K-Centroids Cluster Analysis Learner

K-Centroids Cluster Analysis - a unified framework for partitional clustering with selectable distance / centroid families: standard k-means, k-medians, spherical k-means ("angle"), Jaccard, and extended Jaccard. Calls flexclust::kcca() from package flexclust.

The k parameter is set to 2 by default since flexclust::kcca() has no default value for the number of clusters.
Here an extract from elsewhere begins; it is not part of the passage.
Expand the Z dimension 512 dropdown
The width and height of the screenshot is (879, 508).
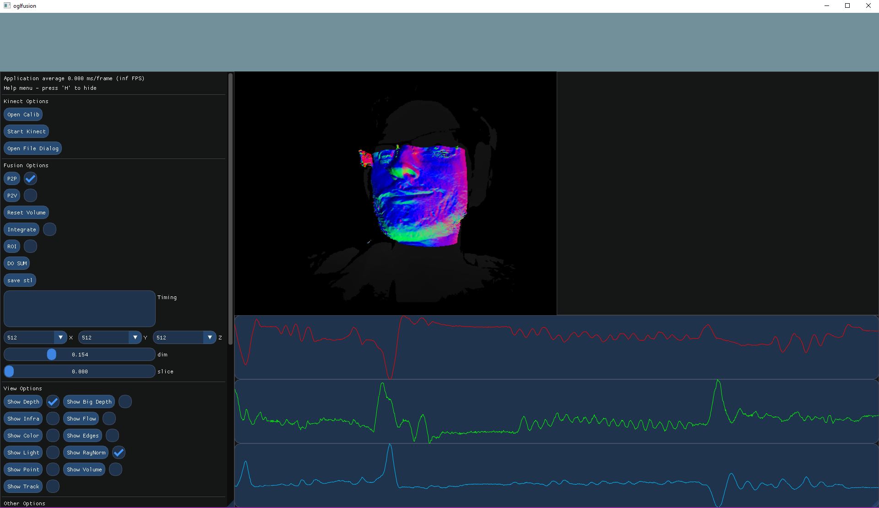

Predictions dispatch to flexclust's S4 predict method via methods::getMethod("predict", "kccasimple") rather than calling predict() directly, since both flexclust and kernlab define an S4 class named "kcca" and the resulting class-cache collision can break S4 dispatch when both packages are loaded.

Dictionary

This mlr3::Learner can be instantiated via the dictionary mlr3::mlr_learners or with the associated sugar function mlr3::lrn():

mlr_learners$get("clust.kcca")
lrn("clust.kcca")

Meta Information

Task type: “clust”
Predict Types: “partition”
Feature Types: “logical”, “integer”, “numeric”
Required Packages: mlr3, mlr3cluster, flexclust

Parameters

Id	Type	Default	Levels	Range
k	integer	-		$[1, \infty)$
family	character	kmeans	kmeans, kmedians, angle, jaccard, ejaccard	-
weights	untyped	-		-
group	untyped	-		-
simple	logical	FALSE	TRUE, FALSE	-
save.data	logical	FALSE	TRUE, FALSE	-
iter.max	integer	200		$[1, \infty)$
tolerance	numeric	1e-06		$[0, \infty)$
verbose	integer	0		$[0, \infty)$
classify	character	auto	auto, weighted, hard	-
initcent	untyped	-		-
gamma	numeric	1		$[0, \infty)$
ntry	integer	5		$[1, \infty)$
min.size	integer	2		$[1, \infty)$

References

Leisch, Friedrich (2006). “A Toolbox for K-Centroids Cluster Analysis.” Computational Statistics & Data Analysis, 51(2), 526–544. doi:10.1016/j.csda.2005.10.006 .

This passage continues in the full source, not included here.